Data provided to the Farmers Weekly shows that in the past year Fire and Emergency New Zealand’s 59 rural volunteer brigades with first responder services attached attended 4411 medical incidents, a significant increase on the 2645 calls for the year to March 2016.
Airways NZ data shows flight plans lodged for aerial medevac and hospital transfers, one way to measure trends, rose from 11,079 in 2017 to 13,478 in 2022.
A spokesperson noted that data refers to medevac and hospital flight plans lodged by helicopter and fixed-wing operators, but the terms could also refer to flights for the transfer of blood or organs.
A shortage of at least 150 general practitioners, medical professionals and after-hours accident and emergency services is putting pressure on those living in rural communities.
This data shows volunteer first responders and rescue helicopters are having a greater role responding to emergency needs in rural areas.
Cameron Grylls, a senior medical response specialist with Fire and Emergency NZ (FENZ), said the number of medical emergencies attended by fire fighters is increasing significantly, and cases range from broken bones to suicides, heart attacks and respiratory arrests.
First response stations have been established by choice of individual volunteer brigades, for which fire fighters receive additional medical training.
“While it may increase their response workload, many of them see the real value and benefit of providing this service to their community.”
Grylls said this allows medical first responder (MFR) brigades to maintain an elevated level of medical response in locations where St John have requested support.
A trained MFR is likely to arrive first at a medical emergency and provide initial care until an ambulance arrives.
“One of the major functions of first response brigades is providing support to our ambulance colleagues prior to their arrival, by arriving quickly and doing initial assessment and treatment,” Grylls said.
Graeme Gale, who owns Helicopters Otago with his wife Rosslyn, said when he began rescue services, he worked with the intensive care unit at Dunedin Hospital to ensure access to highly trained paramedics, doctors and nurses.
“We can take the care to the patient, stabilise the patient and take them to wherever they need to go.”
Gale said they are certainly busier since the lifting of covid restrictions but attributes that to more people being involved in recreational activities, with a greater chance of accidents.

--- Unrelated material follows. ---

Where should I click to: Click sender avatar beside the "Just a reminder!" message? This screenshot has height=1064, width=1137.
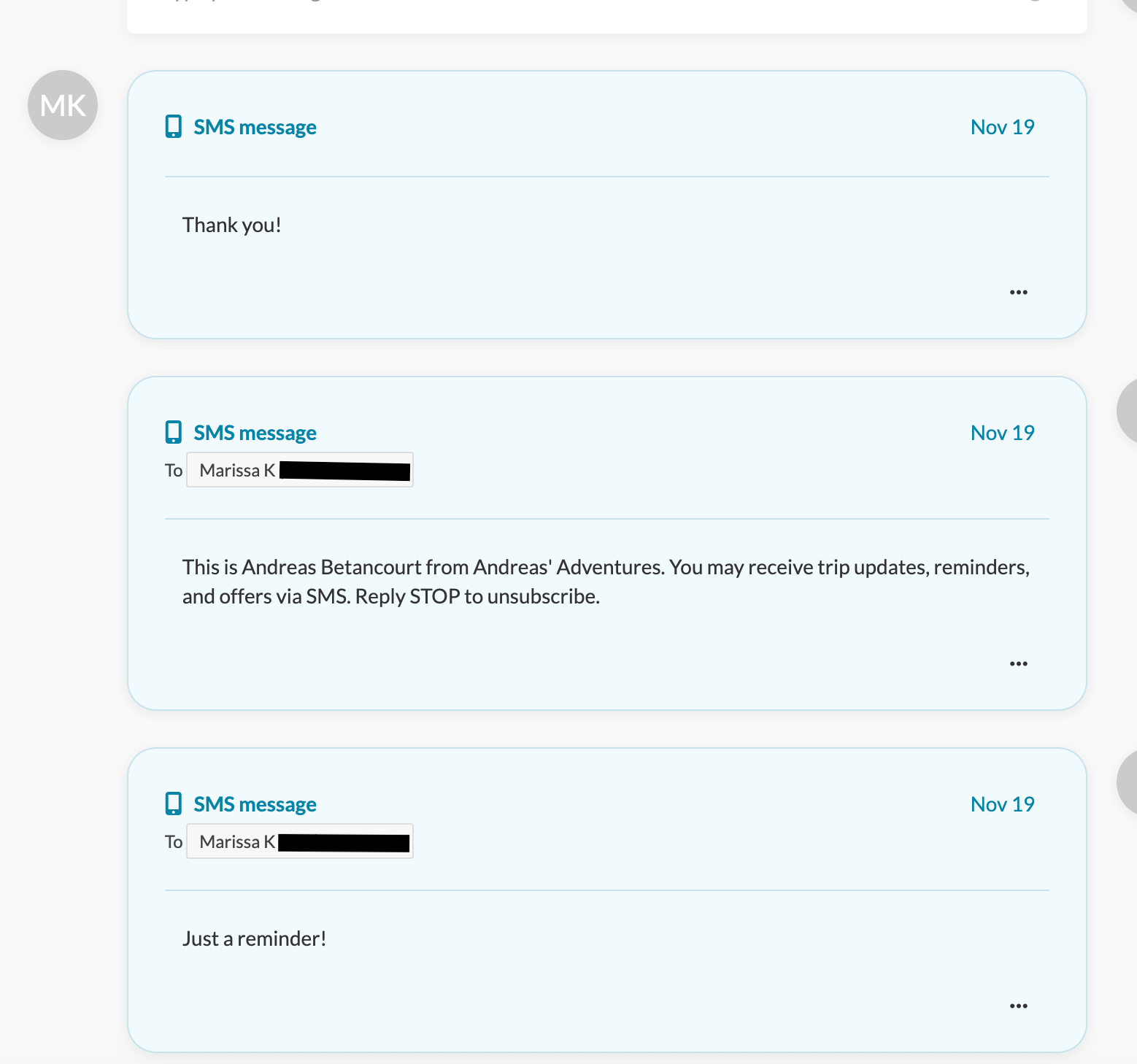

The trust operates helicopters at Taieri Airport near Dunedin and Queenstown and in the year to June 30 2022 responded to 1611 patients, flying 2852 helicopter hours.
Due to the increased demand this year, Helicopters Otago has appointed additional paramedics.
Gale said another significant change for rescue helicopter services is the development of pathway of care in which a diagnosis is done in-flight and the patient taken to the hospital with the necessary specialist unit.
Northland Rescue Helicopters chief executive Craig Gibbons said their workload has stayed consistent at about 1250 cases a year.
Gibbons said about 70% of their work is patient retrieval from outlying hospitals for transfers to Whangārei Hospital or to Auckland Hospital, with the balance primary or emergency calls.
Murray Willocks, the chair of the Canterbury West Coast Rescue Helicopter Trust, said what he calls “the tyranny of distance” of the West Coast has made rescue helicopters crucial.
Demand for the trust’s services has increased with the return of international tourists.
Willocks said helicopters are crewed with a critical care trained paramedic but it has in recent years been increasing the skill level of its crew.